Scans running out of memory

Hi hail team,

I’m running this code on the full exome:

def calculate_exp_per_base(
    context_ht: hl.Table,
    groupings: List[str] = [
        "context",
        "ref",
        "alt",
        "cpg",
        "methylation_level",
        "mu_snp",
        "transcript",
        "exome_coverage",
    ],
) -> hl.Table:
    """
    Returns table with expected variant counts annotated per base. 

    Expected variants count is mutation rate per SNP adjusted by location in the genome/CpG status (plateau model) and coverage (coverage model).

    .. note::
        Expects:
        - context_ht is annotated with all of the fields in `groupings` and that the names match exactly.
            That means the HT should have context, ref, alt, CpG status, methylation level, mutation rate (`mu_snp`), 
            transcript, and coverage (`exome_coverage`) if using the default value for `groupings`.
        - context_ht contains coverage and plateau models in its global annotations (`coverage_model`, `plateau_models`).

    :param hl.Table context_ht: Context Table.
    :param List[str] groupings: List of Table fields used to group Table to adjust mutation rate. 
        Table must be annotated with these fields. Default fields are context, ref, alt, cpg, methylation level, mu_snp, transcript, and exome_coverage.
    :return: Table grouped by transcript with expected variant counts per transcript.
    :rtype: hl.Table
    """
    logger.info(f"Annotating HT with groupings: {groupings}...")
    context_ht = context_ht.annotate(variant=(context_ht.row.select(*groupings)))
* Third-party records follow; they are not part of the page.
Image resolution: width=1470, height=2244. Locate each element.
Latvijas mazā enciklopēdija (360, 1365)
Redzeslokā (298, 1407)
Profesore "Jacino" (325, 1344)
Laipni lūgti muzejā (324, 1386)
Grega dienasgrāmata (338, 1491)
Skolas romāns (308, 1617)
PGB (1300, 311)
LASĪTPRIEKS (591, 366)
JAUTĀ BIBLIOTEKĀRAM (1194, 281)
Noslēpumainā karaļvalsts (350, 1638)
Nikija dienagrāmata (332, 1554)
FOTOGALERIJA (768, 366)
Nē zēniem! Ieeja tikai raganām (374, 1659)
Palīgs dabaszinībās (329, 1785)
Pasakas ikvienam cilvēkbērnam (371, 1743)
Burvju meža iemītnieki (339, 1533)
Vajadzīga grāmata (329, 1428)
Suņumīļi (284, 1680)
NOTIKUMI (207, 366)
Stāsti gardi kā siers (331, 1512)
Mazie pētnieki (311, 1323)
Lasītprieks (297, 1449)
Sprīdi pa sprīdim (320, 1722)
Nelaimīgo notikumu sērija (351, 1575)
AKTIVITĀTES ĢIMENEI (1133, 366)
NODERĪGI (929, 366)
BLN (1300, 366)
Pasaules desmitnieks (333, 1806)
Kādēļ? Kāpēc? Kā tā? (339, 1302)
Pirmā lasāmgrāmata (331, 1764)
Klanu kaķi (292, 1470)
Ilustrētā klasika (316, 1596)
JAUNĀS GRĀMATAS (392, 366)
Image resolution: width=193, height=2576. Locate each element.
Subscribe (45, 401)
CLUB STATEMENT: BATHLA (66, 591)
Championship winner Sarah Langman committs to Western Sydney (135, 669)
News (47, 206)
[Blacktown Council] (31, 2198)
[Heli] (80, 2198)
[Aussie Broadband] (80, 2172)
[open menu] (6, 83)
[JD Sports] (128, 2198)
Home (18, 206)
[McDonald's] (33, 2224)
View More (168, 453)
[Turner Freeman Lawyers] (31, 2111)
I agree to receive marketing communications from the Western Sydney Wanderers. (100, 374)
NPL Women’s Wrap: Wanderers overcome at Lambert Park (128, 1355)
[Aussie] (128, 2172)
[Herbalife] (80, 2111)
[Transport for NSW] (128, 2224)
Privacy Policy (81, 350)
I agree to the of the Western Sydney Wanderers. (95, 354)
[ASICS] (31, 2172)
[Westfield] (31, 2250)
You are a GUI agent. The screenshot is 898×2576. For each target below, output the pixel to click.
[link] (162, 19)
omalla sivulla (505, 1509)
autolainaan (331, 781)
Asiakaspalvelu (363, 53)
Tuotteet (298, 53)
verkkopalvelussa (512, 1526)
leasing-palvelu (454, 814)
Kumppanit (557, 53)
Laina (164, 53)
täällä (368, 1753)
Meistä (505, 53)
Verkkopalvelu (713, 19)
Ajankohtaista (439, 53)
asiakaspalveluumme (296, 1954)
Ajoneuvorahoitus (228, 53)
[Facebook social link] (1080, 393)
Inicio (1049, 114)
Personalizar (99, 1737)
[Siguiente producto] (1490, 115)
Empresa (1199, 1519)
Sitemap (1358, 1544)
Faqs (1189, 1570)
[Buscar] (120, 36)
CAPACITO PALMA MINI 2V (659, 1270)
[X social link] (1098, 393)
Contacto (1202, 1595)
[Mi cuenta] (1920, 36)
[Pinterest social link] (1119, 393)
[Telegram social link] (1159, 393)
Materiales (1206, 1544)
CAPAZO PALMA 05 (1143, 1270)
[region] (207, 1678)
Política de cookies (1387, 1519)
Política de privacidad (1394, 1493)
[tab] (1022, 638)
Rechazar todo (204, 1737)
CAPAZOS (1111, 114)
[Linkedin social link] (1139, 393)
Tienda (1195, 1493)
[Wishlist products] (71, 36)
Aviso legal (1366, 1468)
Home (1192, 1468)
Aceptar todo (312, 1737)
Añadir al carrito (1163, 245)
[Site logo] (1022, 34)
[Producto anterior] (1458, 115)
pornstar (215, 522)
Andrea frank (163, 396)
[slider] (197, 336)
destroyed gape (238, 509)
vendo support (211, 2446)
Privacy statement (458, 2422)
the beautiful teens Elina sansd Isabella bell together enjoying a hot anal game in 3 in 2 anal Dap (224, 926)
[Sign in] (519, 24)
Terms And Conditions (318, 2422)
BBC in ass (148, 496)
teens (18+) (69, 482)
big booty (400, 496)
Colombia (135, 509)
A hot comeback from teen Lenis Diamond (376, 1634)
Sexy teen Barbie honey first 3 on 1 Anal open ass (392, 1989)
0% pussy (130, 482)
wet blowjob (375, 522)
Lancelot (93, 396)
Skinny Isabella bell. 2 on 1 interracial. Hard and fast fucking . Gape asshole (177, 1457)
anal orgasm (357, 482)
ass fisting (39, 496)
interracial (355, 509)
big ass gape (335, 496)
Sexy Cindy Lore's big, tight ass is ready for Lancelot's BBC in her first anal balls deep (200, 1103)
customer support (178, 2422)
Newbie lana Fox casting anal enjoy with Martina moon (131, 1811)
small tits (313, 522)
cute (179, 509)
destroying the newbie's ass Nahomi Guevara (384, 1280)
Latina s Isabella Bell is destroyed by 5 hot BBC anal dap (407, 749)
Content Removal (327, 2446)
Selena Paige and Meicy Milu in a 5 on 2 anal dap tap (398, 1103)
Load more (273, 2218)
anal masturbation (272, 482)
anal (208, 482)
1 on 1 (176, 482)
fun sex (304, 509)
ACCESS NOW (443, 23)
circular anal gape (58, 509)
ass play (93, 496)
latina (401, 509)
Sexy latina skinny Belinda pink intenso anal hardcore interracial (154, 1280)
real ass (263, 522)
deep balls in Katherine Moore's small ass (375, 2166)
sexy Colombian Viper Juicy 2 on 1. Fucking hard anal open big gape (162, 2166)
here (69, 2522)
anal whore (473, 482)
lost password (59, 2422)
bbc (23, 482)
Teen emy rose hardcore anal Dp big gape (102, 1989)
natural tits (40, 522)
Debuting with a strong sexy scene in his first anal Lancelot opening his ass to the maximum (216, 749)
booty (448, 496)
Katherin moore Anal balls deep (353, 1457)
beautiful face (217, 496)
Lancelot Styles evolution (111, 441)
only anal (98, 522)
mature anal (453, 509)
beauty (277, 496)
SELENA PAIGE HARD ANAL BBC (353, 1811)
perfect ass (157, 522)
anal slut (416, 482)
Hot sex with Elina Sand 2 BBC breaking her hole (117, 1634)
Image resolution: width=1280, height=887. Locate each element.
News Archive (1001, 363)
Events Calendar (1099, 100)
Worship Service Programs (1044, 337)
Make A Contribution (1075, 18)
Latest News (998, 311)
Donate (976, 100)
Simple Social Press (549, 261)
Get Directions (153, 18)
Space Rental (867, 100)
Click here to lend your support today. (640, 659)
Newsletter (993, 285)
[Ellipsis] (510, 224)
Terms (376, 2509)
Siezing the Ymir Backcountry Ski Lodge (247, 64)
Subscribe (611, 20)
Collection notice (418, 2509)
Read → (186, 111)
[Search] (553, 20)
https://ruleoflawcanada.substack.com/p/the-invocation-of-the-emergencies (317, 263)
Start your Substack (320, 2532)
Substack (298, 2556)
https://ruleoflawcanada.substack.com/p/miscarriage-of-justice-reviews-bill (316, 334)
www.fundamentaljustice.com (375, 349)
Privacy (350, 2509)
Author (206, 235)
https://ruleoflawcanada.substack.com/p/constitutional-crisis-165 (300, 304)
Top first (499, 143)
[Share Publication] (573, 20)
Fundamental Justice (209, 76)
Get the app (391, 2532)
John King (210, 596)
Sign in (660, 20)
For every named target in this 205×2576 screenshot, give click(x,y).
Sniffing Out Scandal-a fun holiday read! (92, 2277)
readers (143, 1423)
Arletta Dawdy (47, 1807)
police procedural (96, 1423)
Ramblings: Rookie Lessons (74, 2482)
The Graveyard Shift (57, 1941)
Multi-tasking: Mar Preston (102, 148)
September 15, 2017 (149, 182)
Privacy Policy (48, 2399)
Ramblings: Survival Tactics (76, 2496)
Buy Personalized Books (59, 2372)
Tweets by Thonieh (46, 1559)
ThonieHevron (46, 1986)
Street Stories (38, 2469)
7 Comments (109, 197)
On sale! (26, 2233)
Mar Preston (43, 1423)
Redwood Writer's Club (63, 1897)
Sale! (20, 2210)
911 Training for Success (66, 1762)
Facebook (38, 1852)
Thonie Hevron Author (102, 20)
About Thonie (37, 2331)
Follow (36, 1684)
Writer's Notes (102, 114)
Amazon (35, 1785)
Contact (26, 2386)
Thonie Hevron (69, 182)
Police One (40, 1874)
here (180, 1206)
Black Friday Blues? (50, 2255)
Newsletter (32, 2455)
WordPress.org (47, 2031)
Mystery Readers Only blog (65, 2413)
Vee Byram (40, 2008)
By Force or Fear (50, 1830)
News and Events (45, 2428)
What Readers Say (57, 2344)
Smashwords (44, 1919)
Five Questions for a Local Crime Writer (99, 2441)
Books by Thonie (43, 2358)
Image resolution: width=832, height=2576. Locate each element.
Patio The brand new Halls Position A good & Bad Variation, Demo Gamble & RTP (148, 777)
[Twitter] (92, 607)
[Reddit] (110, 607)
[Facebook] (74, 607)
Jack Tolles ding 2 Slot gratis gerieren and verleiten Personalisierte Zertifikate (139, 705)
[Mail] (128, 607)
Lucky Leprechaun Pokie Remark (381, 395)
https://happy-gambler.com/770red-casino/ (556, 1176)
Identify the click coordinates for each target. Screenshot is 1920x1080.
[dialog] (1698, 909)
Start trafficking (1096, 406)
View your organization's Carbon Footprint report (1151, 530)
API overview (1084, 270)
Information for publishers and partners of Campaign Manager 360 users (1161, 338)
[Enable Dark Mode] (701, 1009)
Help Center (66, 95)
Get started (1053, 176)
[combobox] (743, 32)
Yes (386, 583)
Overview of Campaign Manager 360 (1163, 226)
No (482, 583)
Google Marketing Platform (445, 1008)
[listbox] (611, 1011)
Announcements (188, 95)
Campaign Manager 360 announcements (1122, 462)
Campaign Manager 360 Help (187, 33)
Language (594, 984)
    logger.info("Getting cumulative aggregated mutation rate per variant...")
    context_ht = context_ht.annotate(
        mu_agg=hl.scan.group_by(
            context_ht.variant,
            hl.struct(
                # Use scan sum here because this annotation stores the cumulative mutation rate for
                # each context/ref/alt/methylation level
                mu_agg=hl.scan.sum(context_ht.variant.mu_snp),
                # Need _prev_nonnull to get the correct cpg and exome coverage for each scanned variant
                # Without this, the scan pulls the values from the current line, NOT the previous line
                cpg=hl.scan._prev_nonnull(context_ht.variant.cpg),
                coverage_correction=get_coverage_correction_expr(
                    hl.scan._prev_nonnull(context_ht.variant.exome_coverage),
                    context_ht.coverage_model,
                ),
            ),
        )
    )

    logger.info("Adjusting mutation rate using plateau and coverage models...")
    model = get_plateau_model(
        context_ht.locus, context_ht.cpg, context_ht.globals, include_cpg=True
    )
    context_ht = context_ht.annotate(
        mu=context_ht.mu_agg.map_values(lambda x: (x.mu_agg) * x.coverage_correction),
        all_exp=context_ht.mu_agg.map_values(
            lambda x: (x.mu_agg * model[x.cpg][1] + model[x.cpg][0])
            * x.coverage_correction
        ),
    )

    logger.info("Aggregating proportion of expected variants per site and returning...")
    context_ht = context_ht.annotate(
        transcript_exp_keys=context_ht.all_exp.keys().filter(
            lambda x: x.transcript == context_ht.transcript
        )
    )
    context_ht = context_ht.annotate(
        transcript_exp=hl.map(
            lambda x: context_ht.all_exp.get(x), context_ht.transcript_exp_keys
        )
    )
    return context_ht.annotate(cumulative_exp=hl.sum(context_ht.transcript_exp)).select(
        "cumulative_exp", "mu"
    )

and am running into this error:

# There is insufficient memory for the Java Runtime Environment to continue.
# Native memory allocation (mmap) failed to map 2729967616 bytes for committing reserved memory.
# An error report file with more information is saved as:
# /tmp/08573378253f479a862fbc3119ba0d6d/hs_err_pid13698.log

Unfortunately, the log didn’t copy to a separate bucket before the cluster shut down. I was using 120 non-preemptible highmem 8 workers (boot disk size: 100). Do you have any suggestions for how to fix this? I’m trying to run this before the conference next week

For some context (heh), this is a huge job - it’s a scan down 9B rows, though sparse - “only” 180M rows have any data in them. The group_by variant (not actually every variant but context/ref/alt/etc which can have about ~100 keys per transcript, and obviously there’s lots of transcripts) will probably result in lots of keys. My current suspicion is that by the bottom of the table, you’ve got lots of data in this scan, most of which is not used anymore - once we’re out of a given transcript, it would be ideal to “clear” the data in this but obviously that’s not possible here. Any ideas how to optimize this?